The blood-soaked clothing makes it hard to assess the nature of the injuries, where shrapnel entered and exited, so I cut the trousers with scissors and take off their boots.

Nearby, the third territorial defense guy has been keeping up with me, handing me the scissors and my paramedic bag, in which there are ever fewer supplies to work with.

As I tighten one of the tourniquets, the windlass rod starts to bend too much, almost into an S-shape, so that afterwards it’s impossible to attach it to the clip and the stabilization plate keeps twisting in all directions. It’s obviously a kludged tourniquet, so I have to apply mine next to it, from my own first aid kit, an original American CAT.

The air attacks start coming closer, so we have to crouch lower to the ground, pull the prone wounded men closer to the safer wall, and wait until we get a command over the radio.

Suddenly we hear the rumble of tracks and a series of small explosions. It’s our APC coming for us full-steam, running over the anti-personnel mines the russians have generously sprinkled on the approach to our positions using cluster projectiles. Moving as fast as we can down the narrow, poorly dug trenches, we haul the stretcher with the heavily wounded boy and threw him into the truck where the gunner stands, ready to help us. His half-naked body stretches on the APC in a twist like the martyr St. Sebastian.

Then we bring the second wounded man on one leg, holding his arm and toss him into the APC as well, which high-tails away before another round of shelling begins.

Feeling relieved at having done the job, Khotabych and I retreat to our «Sea» position, following the tracks of the APC so as not to blow ourselves up. Along the way, our feet kick at the mats and other personal items the soldiers lost when the wind tore them from the vehicle as it rushed to their positions.

Within an hour, we take advantage of the lull to remove two burned up bodies that have already been lying for two days in a huge pit. Before the shell hit it, it had been simply covered against the rain by a plastic sheet. Once Mykolayivka and Nyrkove became one of the hottest spots in the Severodonetsk cauldron — after Severodonetsk itself — because we were maintaining a lifeline to the city, this covering became useless because of its ill-thought-out location and unreliability, something those burned fighters had not considered.

We place their crisped corpses into a single black bag with the help of two other soldiers whom I keep ordering around on purpose, to keep their spirits from taking a nosedive: «Let's take our boys away.
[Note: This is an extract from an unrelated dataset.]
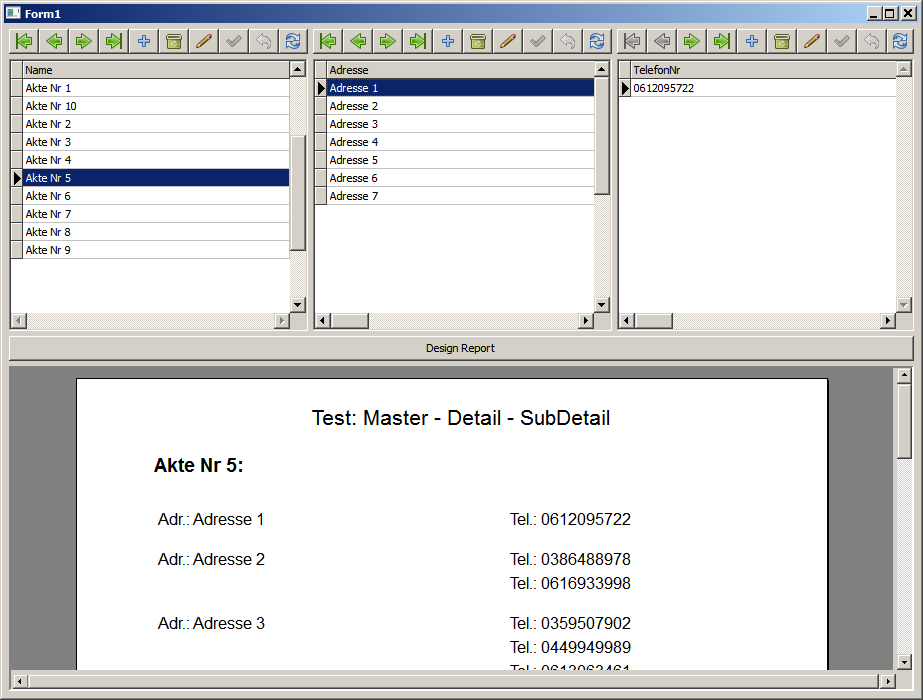Refresh data in the Name navigator
Viewport: 923px width, 700px height.
click(293, 41)
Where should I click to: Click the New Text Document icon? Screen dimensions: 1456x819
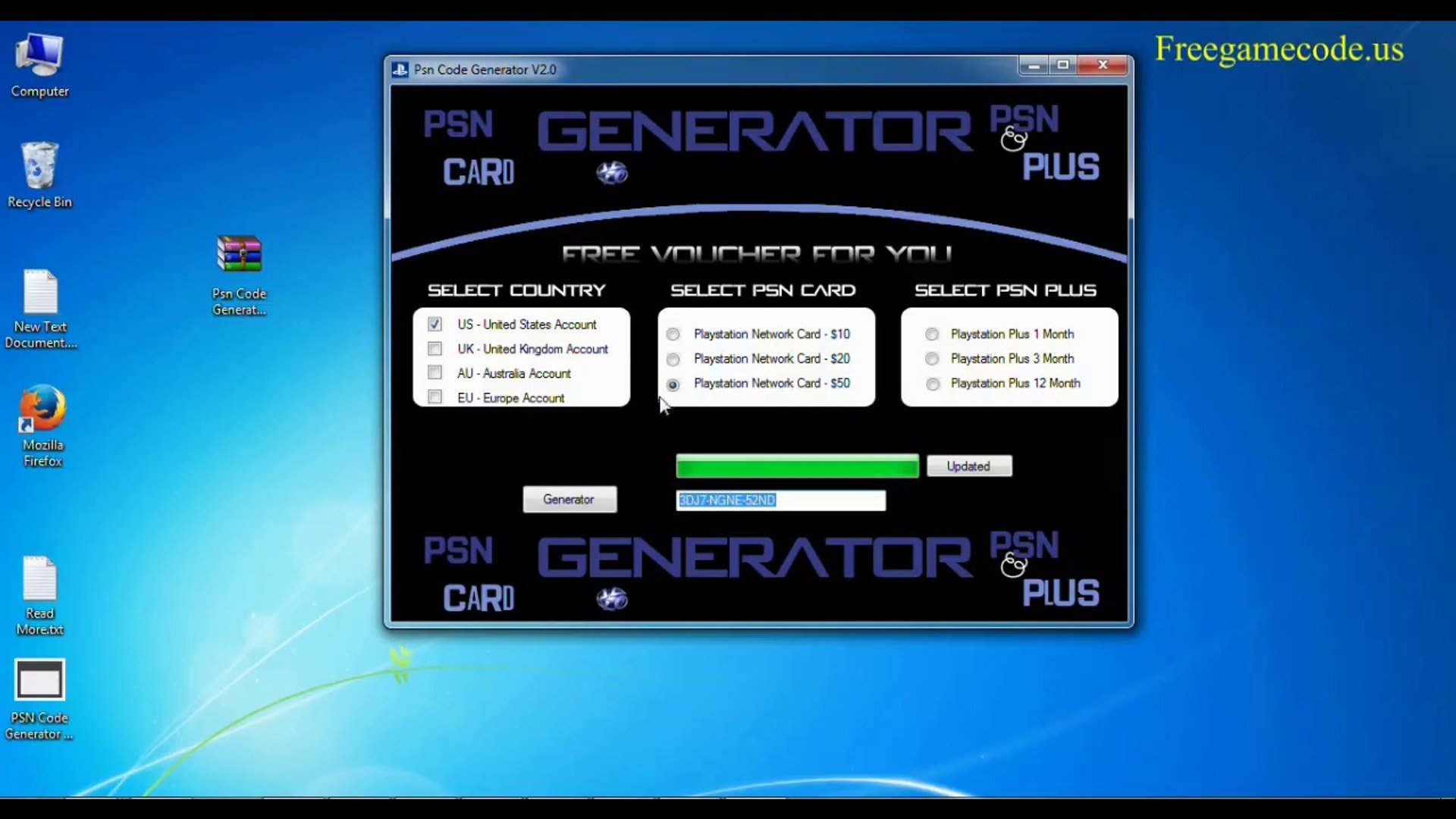[x=40, y=294]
They died heroes, coming here to protect our lives.»

The burned up bodies stare at us with nearly white skin-covered sockets in which the eyeballs have been boiled out, preventing the mucous membrane from turning black. The rest of their remains are covered in a charcoal crust, their limbs little more than charred bones that we have to collect and add to the «200» bag. One corpse flops over when we raise the stretcher and falls sideways on its head. The skull hits something hard and the cranium breaks open, the upper part flying off like a lid. Inside, there’s nothing, just the white of bone.

What keeps me from breaking down here is the simple understanding of the future nature of existence and an ever-growing awareness of life in the universe. No imaginary gods, no devils, no Valhalla and no Hades. Only you, reality, the altruism of the war effort, and the willingness to sacrifice for the sake of future generations and the civilian population behind your back. And faith in Lend-Lease and heavy artillery from our allies, who alone can stop the destruction and death caused by the onslaught of the orcs.

All this describes just a few hours in the fight our brigade and units put up in unison to maintain a lifeline to Lysychansk and Severodonetsk. The villages of Mykolayivka and Nyrkove. Now all occupied.